1

I'm trying to write a script given the following instruction:

Scrape all the URLs into a sitemap index and store the information into an Excel file, specifying for each URL the corresponding status code.

I managed to scrape all URLs and store them into a file, by the way, I'm still struggling to find a way to get the status codes.

import requests
from bs4 import BeautifulSoup

url = 'https://www.example-domain.it/sitemap_index.xml'
page = requests.get(url)
print('Loaded page with: %s' % page)

sitemap_index = BeautifulSoup(page.content, 'html.parser')
print('Created %s object' % type(sitemap_index))
urls = [element.text for element in sitemap_index.findAll('loc')]
print(urls)
def extract_links(url):

    page = requests.get(url)
    soup = BeautifulSoup(page.content, 'html.parser')
    links = [element.text for element in soup.findAll('loc')]

    return links

sitemap_urls = []
for url in urls:
    links = extract_links(url)
    r = requests.get(url)
    code = r.status_code
    sitemap_urls += links
    sitemap_urls += code

print('Found {:,} URLs in the sitemap'.format(len(sitemap_urls)))

import pandas as pd
df = pd.DataFrame(sitemap_urls)
df.to_excel("Export_link.xlsx")

Can anyone please help me to fix this script?

I get this error:

TypeError: 'int' object is not iterable

The problem is in the following lines:

sitemap_urls = []
    for url in urls:
        links = extract_links(url)
        r = requests.get(url)
        code = r.status_code
        sitemap_urls += links
        sitemap_urls += code

If I just write:

sitemap_urls = []
    for url in urls:
        links = extract_links(url)
        sitemap_urls += links

The script correctly exports all the URL inside the sitemap_index but I have to go a step further: I'd like to get, for each URL contained in the sitemap, the respective status code.

How can I arrange this iteration to make it happen?

Edric
  • 24,639
  • 13
  • 81
  • 91
  • Are you getting any error or any output when you run this ? – Marco May 13 '20 at 07:03
  • Hi Marco!
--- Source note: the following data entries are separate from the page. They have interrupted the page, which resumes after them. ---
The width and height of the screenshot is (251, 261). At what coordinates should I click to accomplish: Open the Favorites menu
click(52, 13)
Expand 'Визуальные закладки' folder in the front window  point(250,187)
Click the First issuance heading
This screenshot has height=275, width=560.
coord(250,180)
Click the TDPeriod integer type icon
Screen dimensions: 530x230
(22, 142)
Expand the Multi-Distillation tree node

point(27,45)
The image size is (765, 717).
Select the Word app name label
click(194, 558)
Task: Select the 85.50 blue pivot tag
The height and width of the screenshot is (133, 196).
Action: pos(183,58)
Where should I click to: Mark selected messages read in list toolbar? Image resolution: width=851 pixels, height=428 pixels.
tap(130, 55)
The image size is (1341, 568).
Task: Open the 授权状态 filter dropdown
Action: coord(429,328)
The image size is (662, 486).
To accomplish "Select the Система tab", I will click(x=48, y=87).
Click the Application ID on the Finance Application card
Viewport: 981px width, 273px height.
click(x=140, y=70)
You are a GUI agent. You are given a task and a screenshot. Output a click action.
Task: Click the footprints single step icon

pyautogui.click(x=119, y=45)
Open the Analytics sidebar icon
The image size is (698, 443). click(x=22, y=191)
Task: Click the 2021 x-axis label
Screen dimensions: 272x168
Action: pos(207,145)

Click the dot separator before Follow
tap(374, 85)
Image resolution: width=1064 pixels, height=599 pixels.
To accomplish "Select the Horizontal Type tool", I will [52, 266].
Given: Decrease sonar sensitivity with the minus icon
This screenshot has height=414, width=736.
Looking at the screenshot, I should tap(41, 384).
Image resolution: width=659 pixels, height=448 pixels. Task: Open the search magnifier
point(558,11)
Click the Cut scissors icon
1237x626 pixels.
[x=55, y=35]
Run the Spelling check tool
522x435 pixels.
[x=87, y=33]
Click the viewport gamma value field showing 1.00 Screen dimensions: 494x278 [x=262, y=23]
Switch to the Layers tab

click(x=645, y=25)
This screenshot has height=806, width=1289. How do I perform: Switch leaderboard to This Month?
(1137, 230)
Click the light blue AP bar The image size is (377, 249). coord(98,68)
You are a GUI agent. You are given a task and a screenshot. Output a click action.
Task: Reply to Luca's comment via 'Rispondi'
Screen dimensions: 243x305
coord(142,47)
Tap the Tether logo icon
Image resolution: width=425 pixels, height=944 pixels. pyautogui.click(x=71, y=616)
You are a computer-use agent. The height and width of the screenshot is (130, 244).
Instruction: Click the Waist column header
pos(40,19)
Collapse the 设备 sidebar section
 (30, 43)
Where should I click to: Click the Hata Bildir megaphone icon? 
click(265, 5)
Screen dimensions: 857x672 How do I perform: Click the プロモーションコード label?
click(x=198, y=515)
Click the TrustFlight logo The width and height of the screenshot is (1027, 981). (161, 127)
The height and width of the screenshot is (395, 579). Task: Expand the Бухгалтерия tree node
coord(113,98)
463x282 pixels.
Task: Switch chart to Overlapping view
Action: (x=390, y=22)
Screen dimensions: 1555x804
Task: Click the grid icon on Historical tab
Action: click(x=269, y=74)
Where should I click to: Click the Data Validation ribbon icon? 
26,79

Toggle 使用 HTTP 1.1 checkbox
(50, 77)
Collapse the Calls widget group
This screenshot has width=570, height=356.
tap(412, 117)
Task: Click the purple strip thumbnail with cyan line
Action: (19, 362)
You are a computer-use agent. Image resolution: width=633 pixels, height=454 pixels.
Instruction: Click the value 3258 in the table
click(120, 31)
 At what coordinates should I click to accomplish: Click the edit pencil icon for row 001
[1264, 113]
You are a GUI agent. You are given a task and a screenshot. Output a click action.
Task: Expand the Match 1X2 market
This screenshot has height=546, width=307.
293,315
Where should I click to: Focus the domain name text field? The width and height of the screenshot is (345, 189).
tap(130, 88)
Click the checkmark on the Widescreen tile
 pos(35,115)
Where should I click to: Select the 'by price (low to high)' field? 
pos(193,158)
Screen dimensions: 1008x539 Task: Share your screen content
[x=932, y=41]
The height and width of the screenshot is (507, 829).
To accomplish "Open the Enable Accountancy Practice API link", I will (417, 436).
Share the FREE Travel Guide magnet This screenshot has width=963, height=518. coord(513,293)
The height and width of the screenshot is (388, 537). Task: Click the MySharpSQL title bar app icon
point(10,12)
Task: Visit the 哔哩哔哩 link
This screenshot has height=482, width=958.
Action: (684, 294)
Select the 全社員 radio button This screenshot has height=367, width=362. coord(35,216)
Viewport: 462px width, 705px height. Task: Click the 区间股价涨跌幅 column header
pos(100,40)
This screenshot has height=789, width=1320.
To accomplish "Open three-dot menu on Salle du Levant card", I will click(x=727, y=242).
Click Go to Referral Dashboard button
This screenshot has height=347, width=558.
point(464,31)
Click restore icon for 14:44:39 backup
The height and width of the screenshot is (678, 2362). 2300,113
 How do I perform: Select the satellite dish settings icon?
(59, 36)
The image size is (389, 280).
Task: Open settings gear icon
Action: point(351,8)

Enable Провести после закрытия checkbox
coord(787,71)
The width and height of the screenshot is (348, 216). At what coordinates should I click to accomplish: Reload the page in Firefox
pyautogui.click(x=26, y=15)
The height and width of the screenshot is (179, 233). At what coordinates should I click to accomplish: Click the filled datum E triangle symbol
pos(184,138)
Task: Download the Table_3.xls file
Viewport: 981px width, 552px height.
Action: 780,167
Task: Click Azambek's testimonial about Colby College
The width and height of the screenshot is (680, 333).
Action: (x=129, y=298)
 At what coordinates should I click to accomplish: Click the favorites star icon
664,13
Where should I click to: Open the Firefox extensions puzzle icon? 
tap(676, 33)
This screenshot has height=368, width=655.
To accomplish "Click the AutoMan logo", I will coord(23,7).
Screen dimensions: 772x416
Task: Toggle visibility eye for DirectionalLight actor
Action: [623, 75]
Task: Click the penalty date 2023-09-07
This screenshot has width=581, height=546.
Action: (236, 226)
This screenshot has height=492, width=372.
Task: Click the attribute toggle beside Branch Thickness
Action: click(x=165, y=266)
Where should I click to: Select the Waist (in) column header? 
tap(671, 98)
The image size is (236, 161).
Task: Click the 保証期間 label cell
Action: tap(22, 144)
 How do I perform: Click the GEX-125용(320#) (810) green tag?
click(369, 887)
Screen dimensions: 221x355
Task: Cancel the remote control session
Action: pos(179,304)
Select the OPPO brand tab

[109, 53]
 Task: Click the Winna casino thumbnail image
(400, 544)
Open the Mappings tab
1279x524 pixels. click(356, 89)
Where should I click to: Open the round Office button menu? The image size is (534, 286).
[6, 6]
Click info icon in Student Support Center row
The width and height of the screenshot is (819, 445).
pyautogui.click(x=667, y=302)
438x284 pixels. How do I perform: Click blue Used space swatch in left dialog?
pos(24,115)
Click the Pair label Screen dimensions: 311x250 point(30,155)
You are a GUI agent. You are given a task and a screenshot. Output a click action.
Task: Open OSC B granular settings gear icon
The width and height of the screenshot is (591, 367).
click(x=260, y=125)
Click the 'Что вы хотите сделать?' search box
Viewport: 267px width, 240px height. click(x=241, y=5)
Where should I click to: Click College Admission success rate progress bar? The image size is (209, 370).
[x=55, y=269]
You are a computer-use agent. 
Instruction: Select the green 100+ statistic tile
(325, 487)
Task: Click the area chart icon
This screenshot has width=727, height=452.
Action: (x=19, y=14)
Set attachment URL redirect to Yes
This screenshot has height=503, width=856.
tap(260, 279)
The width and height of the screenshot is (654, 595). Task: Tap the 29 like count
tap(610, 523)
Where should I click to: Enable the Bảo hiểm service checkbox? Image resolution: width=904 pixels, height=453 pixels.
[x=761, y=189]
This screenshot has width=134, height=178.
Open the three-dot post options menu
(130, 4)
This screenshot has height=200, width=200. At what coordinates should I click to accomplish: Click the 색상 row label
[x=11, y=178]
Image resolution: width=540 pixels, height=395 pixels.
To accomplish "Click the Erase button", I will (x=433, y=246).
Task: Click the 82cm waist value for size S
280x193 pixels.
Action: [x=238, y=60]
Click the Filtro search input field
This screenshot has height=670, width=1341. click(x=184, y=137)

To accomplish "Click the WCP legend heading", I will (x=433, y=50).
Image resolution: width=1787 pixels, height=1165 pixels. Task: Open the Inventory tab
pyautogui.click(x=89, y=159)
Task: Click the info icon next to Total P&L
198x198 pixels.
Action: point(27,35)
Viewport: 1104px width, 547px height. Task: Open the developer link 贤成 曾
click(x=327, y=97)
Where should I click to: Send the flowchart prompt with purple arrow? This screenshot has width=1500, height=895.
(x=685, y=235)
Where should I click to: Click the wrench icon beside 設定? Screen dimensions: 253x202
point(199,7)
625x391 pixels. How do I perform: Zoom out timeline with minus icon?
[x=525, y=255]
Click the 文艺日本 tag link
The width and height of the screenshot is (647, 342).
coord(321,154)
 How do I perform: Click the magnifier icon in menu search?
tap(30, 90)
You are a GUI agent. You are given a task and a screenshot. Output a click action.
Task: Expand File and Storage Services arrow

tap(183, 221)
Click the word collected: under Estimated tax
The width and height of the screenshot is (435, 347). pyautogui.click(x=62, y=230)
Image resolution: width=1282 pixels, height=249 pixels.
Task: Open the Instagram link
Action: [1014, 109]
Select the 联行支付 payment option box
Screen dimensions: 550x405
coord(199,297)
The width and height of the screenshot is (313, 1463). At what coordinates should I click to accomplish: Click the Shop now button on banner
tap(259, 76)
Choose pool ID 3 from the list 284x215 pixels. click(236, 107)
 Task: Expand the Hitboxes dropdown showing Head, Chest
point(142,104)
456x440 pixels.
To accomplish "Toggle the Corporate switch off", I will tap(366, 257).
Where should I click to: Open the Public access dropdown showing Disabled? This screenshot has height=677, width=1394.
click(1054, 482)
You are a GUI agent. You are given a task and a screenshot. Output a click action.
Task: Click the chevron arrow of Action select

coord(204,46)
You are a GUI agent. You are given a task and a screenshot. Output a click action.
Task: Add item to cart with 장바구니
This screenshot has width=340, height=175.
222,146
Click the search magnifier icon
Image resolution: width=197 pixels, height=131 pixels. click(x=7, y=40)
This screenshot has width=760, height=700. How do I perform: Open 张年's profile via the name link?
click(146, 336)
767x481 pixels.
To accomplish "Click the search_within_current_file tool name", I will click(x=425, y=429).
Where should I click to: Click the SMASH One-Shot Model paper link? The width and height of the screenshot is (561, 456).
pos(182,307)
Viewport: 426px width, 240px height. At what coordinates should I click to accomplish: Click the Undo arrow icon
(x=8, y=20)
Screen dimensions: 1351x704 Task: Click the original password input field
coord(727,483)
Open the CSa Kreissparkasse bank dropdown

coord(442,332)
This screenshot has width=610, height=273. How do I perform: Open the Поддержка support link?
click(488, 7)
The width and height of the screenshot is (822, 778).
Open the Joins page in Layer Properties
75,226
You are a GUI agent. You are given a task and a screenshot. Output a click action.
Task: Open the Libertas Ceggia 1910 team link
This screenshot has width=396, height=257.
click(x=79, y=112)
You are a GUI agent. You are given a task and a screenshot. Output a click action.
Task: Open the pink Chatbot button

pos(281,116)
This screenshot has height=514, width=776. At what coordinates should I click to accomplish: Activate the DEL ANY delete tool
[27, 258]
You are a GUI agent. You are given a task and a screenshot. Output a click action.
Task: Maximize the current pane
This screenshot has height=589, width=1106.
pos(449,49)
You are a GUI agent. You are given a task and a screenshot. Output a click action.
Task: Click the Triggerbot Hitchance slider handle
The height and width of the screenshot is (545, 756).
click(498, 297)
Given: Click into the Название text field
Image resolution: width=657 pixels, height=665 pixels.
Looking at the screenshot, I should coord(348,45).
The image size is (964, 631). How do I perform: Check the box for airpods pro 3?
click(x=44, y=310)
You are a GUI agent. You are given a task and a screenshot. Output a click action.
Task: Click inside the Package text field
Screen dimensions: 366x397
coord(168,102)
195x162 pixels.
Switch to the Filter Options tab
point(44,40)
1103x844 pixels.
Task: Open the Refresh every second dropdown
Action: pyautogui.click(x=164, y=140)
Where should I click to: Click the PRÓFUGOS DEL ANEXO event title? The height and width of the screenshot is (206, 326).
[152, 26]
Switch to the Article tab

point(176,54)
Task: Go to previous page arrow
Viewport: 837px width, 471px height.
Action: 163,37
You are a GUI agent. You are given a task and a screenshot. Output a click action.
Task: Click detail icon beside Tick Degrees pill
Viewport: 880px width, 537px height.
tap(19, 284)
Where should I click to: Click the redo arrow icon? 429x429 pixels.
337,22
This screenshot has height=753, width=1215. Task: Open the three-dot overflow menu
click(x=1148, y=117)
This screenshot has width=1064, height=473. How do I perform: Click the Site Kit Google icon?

Yes, I get the following error: TypeError: 'int' object is not iterable – Alessandra Mosconi Romitelli May 13 '20 at 07:05
  • With the full output I would be sure but it is probable that you have an error here: urls = [element.text for element in sitemap_index.findAll('loc')] .. because seems like is not containing what you expec, from the error it looks like urls it's containing a number e not a list of urls like you expect – Marco May 13 '20 at 07:08
  • Welcome to Stack Overflow! Please [edit] your post to include any additional information you have to your question. Avoid adding this in the comments, as they are harder to read and can be deleted easier. The edit button for your post is just below the post's tags. – rizerphe May 13 '20 at 07:29
  • I edited the post with the information you asked for :) – Alessandra Mosconi Romitelli May 13 '20 at 08:32

1 Answers1

1
import requests
from bs4 import BeautifulSoup
import csv


def main(url):
    with requests.Session() as req:
        r = req.get(url)
        soup = BeautifulSoup(r.content, 'html.parser')
        links = [item.text for item in soup.select("loc")]
        with open("data.csv", 'w') as f:
            writer = csv.writer(f)
            writer.writerow(["Url", "Status Code"])
            for link in links:
                r = req.get(link)
                print(link, r.status_code)
                writer.writerow([link, r.status_code])
                soup = BeautifulSoup(r.content, 'html.parser')
                end = [item.text for item in soup.select("loc")]
                for a in end:
                    r = req.head(a)
                    print(a, r.status_code)
                    writer.writerow([a, r.status_code])


main("https://www.nemora.it/sitemap_index.xml")